Here are some of the many quotes By Marshall Rosenberg PhD, the founder of Non_violent Communication.
“Power-Over leads to punishment and violence. Power-With leads to compassion and understanding, and to learning motivated by reverence for life rather than fear, guilt, shame, or anger.”
“Punishment is the root of violence on our planet.”
“Fear of punishment diminishes self-esteem and goodwill.”
“At the root of every tantrum and power struggle are unmet needs.”
“Fear of corporal punishment obscures children’s awareness of the compassion underlying the parent’s demands.”
“The punitive use of force tends to generate hostility and to reinforce resistance to the very behaviour we are seeking.”
“NVC suggests behind every action, however ineffective, tragic, violent, or abhorrent to us, is an attempt to meet a need.”
“Violence results when people trick themselves into believing that their pain derives from other people and that consequently those people deserve to be punished.”
“Anger is a signal that you’re distracted by judgmental or punitive thinking, and that some precious need of yours is being ignored.”
Here are a couple of links where you can learn more about NVC, it certainly helped me with parenting my children and it was a method of parenting that felt right for me.
http://www.nonviolentcommunication.com
I also come across a great Facebook page called Parenting Beyond Punishment.

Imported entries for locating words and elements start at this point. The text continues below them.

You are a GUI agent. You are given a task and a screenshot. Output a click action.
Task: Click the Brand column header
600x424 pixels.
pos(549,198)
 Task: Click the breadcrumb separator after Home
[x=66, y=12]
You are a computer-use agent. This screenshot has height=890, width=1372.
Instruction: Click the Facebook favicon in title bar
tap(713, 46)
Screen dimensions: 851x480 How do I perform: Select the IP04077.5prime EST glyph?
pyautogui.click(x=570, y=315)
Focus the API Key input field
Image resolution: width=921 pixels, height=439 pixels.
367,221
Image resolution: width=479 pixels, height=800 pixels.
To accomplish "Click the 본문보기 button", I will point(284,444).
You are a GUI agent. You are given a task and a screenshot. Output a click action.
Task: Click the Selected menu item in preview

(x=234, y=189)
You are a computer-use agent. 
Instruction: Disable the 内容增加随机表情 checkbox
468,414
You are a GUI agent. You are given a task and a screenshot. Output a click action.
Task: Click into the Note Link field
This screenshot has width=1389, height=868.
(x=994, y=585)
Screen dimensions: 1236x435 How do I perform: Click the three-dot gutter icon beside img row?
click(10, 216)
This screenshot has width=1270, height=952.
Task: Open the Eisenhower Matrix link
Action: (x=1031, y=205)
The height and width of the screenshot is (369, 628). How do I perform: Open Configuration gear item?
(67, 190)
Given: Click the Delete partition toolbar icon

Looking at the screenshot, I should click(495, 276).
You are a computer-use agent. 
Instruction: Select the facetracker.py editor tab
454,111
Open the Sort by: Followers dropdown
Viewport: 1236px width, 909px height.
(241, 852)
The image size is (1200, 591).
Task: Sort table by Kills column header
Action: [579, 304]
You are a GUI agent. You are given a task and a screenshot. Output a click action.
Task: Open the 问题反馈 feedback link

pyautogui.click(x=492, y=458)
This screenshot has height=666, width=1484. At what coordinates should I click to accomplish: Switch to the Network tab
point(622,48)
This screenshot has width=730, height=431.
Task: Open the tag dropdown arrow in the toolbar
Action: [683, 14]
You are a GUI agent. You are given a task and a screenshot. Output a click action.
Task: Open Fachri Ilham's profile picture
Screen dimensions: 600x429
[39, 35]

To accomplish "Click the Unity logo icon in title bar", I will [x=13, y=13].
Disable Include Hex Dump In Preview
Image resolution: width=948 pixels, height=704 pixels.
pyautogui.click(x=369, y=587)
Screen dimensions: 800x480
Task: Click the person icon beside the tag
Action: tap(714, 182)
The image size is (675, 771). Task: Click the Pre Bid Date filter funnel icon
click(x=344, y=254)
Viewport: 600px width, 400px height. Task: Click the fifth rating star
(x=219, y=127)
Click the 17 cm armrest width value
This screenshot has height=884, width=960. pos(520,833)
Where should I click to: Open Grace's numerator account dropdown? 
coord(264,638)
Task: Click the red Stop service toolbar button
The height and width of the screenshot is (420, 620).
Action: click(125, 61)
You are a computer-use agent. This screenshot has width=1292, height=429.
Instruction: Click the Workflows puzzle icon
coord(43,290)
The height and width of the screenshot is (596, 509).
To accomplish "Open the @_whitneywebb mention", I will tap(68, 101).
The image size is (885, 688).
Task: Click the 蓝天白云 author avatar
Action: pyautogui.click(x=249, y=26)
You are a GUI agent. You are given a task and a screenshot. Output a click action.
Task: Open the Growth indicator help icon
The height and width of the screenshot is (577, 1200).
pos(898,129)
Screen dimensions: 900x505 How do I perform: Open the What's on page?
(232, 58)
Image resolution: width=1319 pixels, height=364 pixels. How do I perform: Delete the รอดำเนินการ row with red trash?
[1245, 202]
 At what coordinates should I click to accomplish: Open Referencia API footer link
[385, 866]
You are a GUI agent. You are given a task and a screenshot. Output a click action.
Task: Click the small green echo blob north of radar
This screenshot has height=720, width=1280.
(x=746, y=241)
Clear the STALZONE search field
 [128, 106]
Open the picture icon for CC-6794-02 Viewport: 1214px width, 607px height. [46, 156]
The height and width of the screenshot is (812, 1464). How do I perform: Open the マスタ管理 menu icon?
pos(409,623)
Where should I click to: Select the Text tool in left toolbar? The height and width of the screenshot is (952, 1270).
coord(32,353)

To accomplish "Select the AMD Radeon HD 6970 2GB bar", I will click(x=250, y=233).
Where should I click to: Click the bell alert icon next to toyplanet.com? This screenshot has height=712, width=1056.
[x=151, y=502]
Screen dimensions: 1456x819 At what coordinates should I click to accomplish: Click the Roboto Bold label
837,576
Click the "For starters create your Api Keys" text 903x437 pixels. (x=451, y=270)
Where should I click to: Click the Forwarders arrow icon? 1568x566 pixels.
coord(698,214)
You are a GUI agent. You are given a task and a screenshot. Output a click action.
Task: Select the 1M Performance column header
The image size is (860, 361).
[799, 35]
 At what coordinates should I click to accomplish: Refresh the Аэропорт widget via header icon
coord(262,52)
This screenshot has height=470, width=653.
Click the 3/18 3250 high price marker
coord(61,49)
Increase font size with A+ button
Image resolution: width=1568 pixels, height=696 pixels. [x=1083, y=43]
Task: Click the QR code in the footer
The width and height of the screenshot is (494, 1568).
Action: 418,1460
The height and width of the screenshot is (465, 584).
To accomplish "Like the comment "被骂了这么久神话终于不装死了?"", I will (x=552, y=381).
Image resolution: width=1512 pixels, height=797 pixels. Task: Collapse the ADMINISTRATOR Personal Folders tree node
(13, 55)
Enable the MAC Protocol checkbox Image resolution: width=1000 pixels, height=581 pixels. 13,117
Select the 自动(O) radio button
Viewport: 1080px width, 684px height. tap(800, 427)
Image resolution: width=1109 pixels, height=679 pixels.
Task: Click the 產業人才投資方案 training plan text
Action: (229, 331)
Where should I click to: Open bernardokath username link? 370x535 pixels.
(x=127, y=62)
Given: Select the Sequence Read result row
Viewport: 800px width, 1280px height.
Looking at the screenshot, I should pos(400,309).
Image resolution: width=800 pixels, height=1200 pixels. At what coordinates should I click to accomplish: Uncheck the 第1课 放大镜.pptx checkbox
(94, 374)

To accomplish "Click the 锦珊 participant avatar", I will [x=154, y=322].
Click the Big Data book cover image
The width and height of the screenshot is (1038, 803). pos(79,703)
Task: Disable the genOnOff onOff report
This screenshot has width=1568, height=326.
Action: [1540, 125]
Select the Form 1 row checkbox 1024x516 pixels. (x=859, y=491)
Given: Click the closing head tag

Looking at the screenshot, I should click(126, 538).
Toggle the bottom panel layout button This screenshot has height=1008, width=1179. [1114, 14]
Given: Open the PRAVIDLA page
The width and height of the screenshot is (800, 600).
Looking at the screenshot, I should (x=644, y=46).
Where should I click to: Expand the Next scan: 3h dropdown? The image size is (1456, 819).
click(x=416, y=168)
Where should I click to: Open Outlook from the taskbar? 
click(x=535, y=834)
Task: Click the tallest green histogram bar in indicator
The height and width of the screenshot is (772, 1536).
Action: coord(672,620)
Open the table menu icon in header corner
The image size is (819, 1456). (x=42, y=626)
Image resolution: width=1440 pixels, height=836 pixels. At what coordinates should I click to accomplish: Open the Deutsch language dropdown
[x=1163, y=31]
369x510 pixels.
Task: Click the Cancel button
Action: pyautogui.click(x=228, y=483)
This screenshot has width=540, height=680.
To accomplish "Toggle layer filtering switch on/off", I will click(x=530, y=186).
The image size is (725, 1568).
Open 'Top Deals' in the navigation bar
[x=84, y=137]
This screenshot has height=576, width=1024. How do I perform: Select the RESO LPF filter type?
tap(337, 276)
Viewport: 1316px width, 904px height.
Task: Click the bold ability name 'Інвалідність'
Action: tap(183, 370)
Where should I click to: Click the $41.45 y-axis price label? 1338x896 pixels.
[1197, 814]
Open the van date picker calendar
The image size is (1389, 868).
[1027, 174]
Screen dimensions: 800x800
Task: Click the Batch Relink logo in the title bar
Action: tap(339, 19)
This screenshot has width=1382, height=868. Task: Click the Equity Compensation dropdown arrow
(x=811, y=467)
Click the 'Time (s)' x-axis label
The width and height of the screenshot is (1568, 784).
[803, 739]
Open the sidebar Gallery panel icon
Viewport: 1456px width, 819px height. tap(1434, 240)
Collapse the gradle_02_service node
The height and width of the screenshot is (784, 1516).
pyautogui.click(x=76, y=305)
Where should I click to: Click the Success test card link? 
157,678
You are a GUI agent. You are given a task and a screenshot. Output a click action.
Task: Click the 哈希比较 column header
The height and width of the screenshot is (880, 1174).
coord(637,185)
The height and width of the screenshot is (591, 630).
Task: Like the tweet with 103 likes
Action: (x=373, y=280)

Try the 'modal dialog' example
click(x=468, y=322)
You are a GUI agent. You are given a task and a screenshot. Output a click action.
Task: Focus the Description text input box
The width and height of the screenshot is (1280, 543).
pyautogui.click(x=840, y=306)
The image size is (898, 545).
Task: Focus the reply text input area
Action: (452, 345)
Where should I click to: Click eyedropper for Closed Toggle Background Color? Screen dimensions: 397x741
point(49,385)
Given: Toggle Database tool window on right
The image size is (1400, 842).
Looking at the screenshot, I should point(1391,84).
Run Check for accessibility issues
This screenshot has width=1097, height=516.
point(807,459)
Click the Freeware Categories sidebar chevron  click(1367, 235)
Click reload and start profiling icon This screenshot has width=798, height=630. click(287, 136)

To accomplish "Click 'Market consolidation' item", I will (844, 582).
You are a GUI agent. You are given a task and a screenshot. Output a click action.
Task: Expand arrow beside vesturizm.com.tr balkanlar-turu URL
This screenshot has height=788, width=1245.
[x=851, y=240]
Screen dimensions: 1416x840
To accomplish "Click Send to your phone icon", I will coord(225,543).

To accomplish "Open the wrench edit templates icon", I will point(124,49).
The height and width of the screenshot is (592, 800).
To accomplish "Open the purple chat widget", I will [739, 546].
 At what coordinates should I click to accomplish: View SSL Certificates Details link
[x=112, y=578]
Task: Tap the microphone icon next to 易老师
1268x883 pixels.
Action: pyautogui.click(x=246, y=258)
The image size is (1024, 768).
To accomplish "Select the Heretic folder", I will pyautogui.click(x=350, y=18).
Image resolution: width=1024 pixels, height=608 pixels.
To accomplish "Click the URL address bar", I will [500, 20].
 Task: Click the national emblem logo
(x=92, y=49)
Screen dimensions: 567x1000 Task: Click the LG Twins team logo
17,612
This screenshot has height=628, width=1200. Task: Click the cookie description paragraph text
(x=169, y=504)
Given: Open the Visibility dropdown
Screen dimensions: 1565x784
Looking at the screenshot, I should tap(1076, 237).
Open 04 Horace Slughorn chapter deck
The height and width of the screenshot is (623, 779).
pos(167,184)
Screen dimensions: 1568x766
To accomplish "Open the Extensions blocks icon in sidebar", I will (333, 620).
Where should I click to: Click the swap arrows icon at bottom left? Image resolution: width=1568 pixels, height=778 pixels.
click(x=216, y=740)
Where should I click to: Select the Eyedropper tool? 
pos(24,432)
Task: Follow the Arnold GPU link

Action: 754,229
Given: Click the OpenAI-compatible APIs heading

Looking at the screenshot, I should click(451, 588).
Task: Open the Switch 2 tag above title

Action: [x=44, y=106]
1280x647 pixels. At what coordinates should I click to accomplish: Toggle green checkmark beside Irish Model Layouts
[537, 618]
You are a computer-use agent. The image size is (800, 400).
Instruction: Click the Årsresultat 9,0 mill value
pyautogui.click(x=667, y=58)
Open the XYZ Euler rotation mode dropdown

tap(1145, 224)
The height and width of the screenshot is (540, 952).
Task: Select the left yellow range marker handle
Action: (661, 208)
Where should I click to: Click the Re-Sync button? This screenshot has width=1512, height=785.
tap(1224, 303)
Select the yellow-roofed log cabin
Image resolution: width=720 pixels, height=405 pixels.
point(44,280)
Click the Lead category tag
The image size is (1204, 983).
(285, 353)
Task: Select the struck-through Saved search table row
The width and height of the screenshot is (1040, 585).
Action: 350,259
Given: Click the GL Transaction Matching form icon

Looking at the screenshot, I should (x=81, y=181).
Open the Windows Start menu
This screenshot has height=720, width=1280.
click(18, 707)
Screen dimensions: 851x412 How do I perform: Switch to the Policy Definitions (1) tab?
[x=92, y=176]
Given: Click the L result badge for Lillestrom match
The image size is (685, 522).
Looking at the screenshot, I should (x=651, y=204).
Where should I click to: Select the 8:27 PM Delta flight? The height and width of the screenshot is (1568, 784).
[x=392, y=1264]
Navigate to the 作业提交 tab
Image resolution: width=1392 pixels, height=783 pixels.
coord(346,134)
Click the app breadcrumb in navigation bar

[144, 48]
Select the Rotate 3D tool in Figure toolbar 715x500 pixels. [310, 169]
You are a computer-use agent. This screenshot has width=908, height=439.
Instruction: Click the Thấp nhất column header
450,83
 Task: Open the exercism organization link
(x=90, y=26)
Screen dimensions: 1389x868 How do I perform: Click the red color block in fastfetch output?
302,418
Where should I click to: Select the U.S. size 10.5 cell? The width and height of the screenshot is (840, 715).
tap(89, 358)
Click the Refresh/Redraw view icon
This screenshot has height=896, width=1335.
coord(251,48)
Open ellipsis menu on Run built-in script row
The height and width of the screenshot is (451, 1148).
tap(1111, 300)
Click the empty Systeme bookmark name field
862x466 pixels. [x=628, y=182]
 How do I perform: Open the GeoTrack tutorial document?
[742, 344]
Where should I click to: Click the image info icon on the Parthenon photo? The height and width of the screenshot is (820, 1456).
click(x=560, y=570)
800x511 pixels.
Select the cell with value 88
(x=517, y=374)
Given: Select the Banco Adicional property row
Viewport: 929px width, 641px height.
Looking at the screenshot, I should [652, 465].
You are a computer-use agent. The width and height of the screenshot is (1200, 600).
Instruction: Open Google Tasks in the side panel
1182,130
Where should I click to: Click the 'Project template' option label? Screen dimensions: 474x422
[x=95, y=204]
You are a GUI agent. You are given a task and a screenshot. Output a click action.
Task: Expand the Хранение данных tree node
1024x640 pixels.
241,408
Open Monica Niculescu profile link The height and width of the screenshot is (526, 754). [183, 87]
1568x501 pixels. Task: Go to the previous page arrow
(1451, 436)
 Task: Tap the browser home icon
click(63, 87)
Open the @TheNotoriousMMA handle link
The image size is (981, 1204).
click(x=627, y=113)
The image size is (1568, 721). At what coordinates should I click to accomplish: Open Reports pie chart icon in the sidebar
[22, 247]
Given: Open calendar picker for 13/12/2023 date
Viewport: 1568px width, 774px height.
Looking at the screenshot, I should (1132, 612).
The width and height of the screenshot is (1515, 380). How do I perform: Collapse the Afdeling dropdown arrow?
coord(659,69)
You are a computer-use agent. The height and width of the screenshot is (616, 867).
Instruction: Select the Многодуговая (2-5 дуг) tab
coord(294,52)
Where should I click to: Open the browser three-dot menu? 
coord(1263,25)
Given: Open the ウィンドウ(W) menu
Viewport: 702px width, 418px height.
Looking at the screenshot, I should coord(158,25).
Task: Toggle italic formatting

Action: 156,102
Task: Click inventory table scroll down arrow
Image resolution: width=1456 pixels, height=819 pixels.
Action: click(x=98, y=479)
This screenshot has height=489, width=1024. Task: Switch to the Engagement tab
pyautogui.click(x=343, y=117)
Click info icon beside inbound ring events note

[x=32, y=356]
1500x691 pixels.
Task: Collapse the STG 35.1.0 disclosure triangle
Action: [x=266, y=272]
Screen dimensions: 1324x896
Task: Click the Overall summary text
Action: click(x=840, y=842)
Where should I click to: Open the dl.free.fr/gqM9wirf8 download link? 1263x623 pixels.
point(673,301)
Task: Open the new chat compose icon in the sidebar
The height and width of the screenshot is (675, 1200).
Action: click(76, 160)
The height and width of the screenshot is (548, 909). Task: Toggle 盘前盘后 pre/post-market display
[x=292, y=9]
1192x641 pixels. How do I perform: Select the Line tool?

I do believe that our upbringing plays a big part in our behaviours as adults. It has an impact on our values, on how we treat others, how we treat ourselves and how we allow others to treat us. Although I am not condoning the behaviour of abusers against their victims, I can see how these behaviours could have come to develop.
I know what I have said that some people may disagree with me and that is fine.
What I share are my thoughts, my observations and my opinions.
I would love to hear what you have to say about this.